LLMs which are used to power AI rely on “training” to function. Using publicly available data from many different sources, developers feed LLMs with enough data so that they may act and speak as a human. In a simple explanation, these models function by studying mass amounts of human text and speech and attempting to use this information to predict words and sentences that will constitute a cohesive response to a given prompt. This is why many LLMs are trained (fed large amounts of data containing human generated text and words) on data that comes from the internet. The internet is the best place to find and accumulate different types of conversations, writings, and overall examples of human speech. This is not unlike learning from a human perspective. From a young age, we are taught to speak and read using speech and text from known sources. Eventually, we speak and read enough information from different sources that our ability to speak and read increases. We ingest enough knowledge to drive how we carry conversations and react to others attempting to converse with us. LLMs do the same thing, they ingest as much information and data as possible in order to better influence later conversations that we have with them. While the inherent idea behind this training is logical, it can and has had unforeseen consequences.

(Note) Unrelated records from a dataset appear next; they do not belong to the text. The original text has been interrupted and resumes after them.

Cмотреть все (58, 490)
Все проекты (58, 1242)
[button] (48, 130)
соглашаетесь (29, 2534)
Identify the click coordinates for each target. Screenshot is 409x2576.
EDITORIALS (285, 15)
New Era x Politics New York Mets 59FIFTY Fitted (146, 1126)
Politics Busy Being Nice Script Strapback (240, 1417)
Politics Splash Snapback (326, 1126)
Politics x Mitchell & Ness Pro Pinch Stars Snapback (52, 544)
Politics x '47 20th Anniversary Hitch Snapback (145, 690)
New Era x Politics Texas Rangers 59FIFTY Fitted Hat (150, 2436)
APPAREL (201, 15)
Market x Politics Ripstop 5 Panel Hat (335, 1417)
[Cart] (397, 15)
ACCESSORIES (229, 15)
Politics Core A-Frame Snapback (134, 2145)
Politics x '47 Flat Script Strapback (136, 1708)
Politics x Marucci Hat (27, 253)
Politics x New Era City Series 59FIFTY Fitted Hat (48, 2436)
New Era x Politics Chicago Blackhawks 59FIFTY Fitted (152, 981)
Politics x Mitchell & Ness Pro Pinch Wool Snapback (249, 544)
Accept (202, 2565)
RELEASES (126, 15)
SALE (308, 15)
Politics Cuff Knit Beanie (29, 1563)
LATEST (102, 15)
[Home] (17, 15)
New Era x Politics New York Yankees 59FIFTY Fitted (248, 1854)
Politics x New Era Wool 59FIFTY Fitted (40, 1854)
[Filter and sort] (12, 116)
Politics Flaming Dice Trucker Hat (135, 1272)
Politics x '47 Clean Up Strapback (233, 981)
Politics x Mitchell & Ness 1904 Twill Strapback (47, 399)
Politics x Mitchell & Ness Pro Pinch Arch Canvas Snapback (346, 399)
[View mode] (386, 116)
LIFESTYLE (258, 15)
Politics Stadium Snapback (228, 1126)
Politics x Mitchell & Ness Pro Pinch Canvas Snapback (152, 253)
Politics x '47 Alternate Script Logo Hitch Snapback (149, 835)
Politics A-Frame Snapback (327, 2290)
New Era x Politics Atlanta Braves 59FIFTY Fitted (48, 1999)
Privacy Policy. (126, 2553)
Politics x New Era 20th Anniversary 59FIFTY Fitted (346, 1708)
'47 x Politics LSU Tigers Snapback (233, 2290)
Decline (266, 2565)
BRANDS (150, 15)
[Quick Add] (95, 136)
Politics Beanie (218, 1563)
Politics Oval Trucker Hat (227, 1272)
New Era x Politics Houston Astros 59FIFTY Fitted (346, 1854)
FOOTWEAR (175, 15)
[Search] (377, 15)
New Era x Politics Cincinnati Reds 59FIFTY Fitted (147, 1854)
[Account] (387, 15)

The internet stores data from nearly every walk of life which is typically what makes the internet great. However, the sheer amount of data that is stored on the internet means that it will include data from prejudiced and harmful sources. Because companies like OpenAI have sought to train their data using the entire internet, it was impossible to filter out all of this harmful information/data. The result is like having a child raised around racism and prejudice. This child would be unable to fully comprehend the harmful nature of the information they’re being exposed to. In turn, this child may begin to hold racist and prejudiced beliefs whether they show it or not. It’s the same for AI; because it’s mindlessly consuming information, it may not understand that some of the information it consumes is hateful. This leads to cases where the AI begins to respond in racist or prejudiced ways. While the usage of the internet in training the model was well-meaning, the unforeseen consequences are present.

Currently, this, among other things, is one of the biggest issues with AI. Its ability to produce harmful or erroneous information which is provided in an authoritative manner was discovered very quickly. Many using AI daily have probably recognized this when discussing complex, vague, or multifaceted topics. In their current state, many LLMs refuse to admit when they’re wrong or when they lack sufficient training data on a subject. As a result, these models will willingly and confidently provide users with incorrect information. On top of this, due to the training data they’re provided, these models may even present harmful information. Social biases and stigmas within the LLM’s training data may result in hate speech or illegal suggestions coming from your LLM implementation. While this issue with AI is constantly being improved upon, it is still one of the largest issues that needs to be addressed with LLMs and how they’re trained.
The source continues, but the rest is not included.